■ Work item ■
From the blog post below, extract everything from "5) Re-usable coffee" down to "things, absolutely right.", word for word.

■ Selected excerpt ■
===============

5) Re-usable coffee cups: my own personal rule, a New Year's 2010 resolution, was that if I forgot to bring my stainless steel cup with me, I was not allowed to get takeout coffee. As a result I've enjoyed some lovely if unintentional "for here" coffees when I did forget my cup. There's something to be said for just slowing things down for 20 minutes and watching the world go by once in a while. The French have that, like many things, absolutely right.

It's no coincidence that many of these changes have come into play after I became a parent. Something about watching your child grow up makes you intensely aware of the world they are inheriting.

21 March 2010

Things I've Learned - Helping Mummy!

My sister-in-law is celebrating her 50th birthday today. I'm the designated birthday-cake-maker in the family, so this morning I was up early looking through recipes for something worthy of the occasion. Cake, filling & frosting chosen, I got out ingredients and got ready to bake. The Imp picked that very moment to become desperately in need of my attention, clinging to my leg and insisting "Up, Mummy!" repeatedly. He WOULD NOT like to go read books with Daddy, thank you very much.

He was, however, delighted to help me stir flour, sugar, cocoa powder, baking soda, and salt together.

===============

■ Supplied entries ■
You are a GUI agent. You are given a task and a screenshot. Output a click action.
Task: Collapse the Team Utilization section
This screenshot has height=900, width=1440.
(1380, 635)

===============

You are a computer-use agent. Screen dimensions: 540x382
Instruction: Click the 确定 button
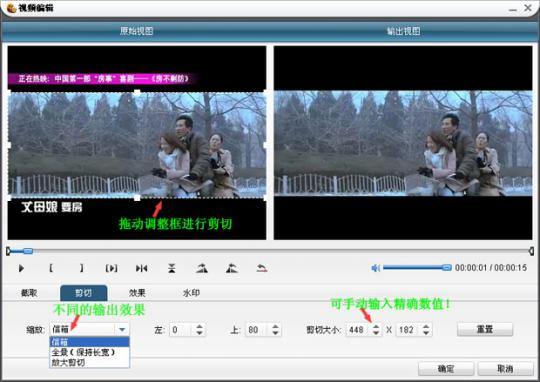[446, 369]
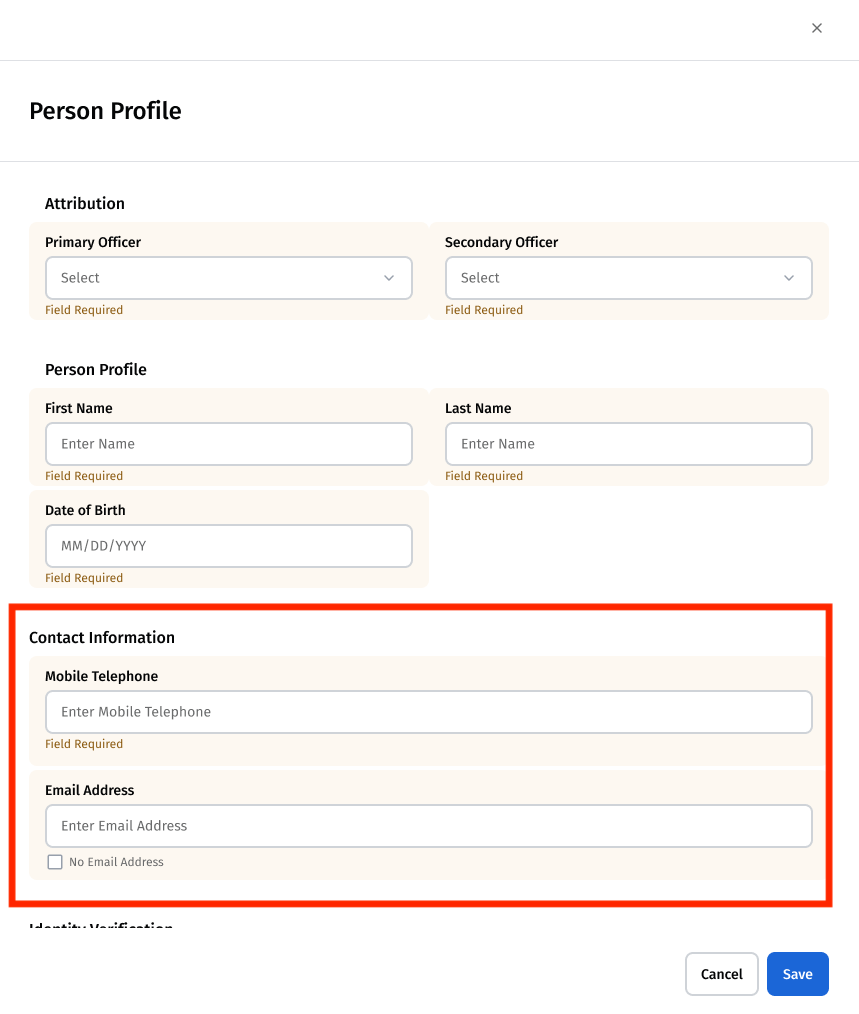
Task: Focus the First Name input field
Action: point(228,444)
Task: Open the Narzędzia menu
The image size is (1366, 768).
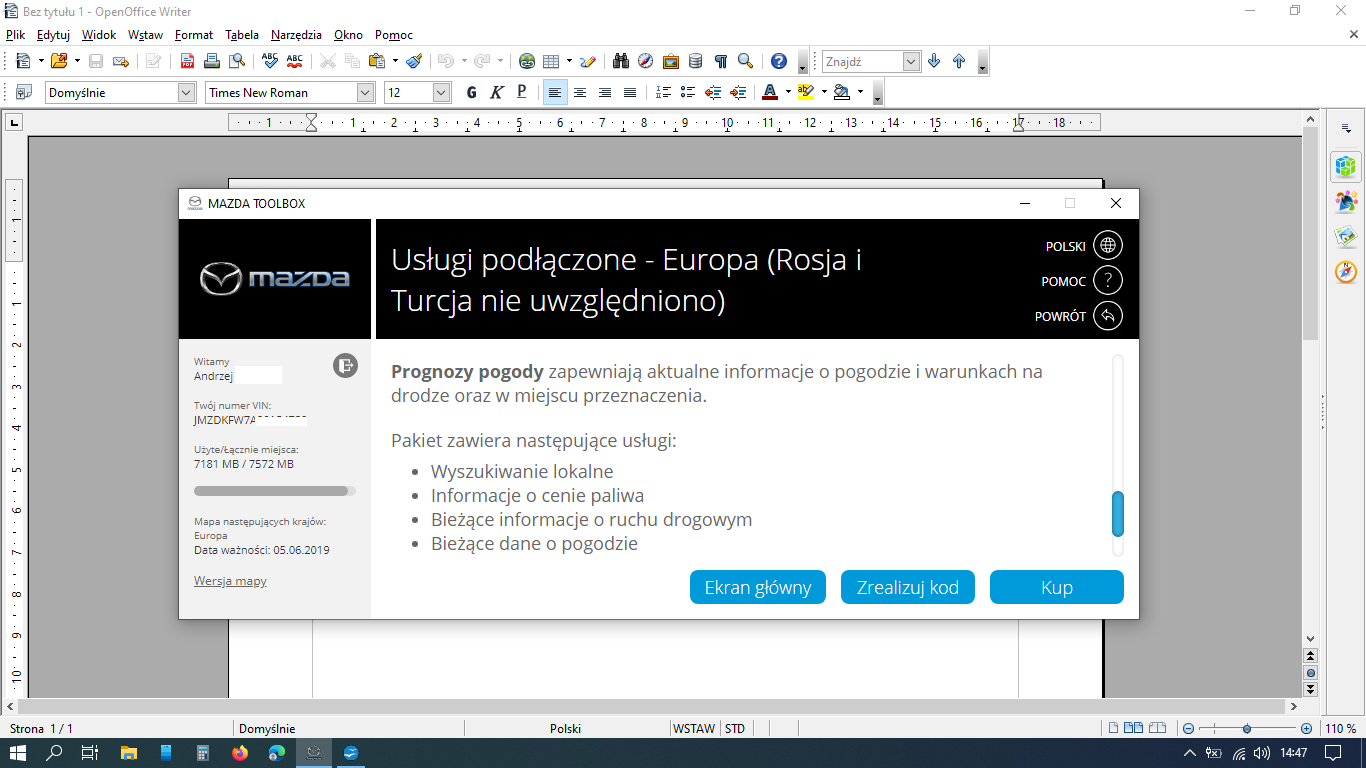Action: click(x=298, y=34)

===============

■ Written answer ■
5) Re-usable coffee cups: my own personal rule, a New Year's 2010 resolution, was that if I forgot to bring my stainless steel cup with me, I was not allowed to get takeout coffee. As a result I've enjoyed some lovely if unintentional "for here" coffees when I did forget my cup. There's something to be said for just slowing things down for 20 minutes and watching the world go by once in a while. The French have that, like many things, absolutely right.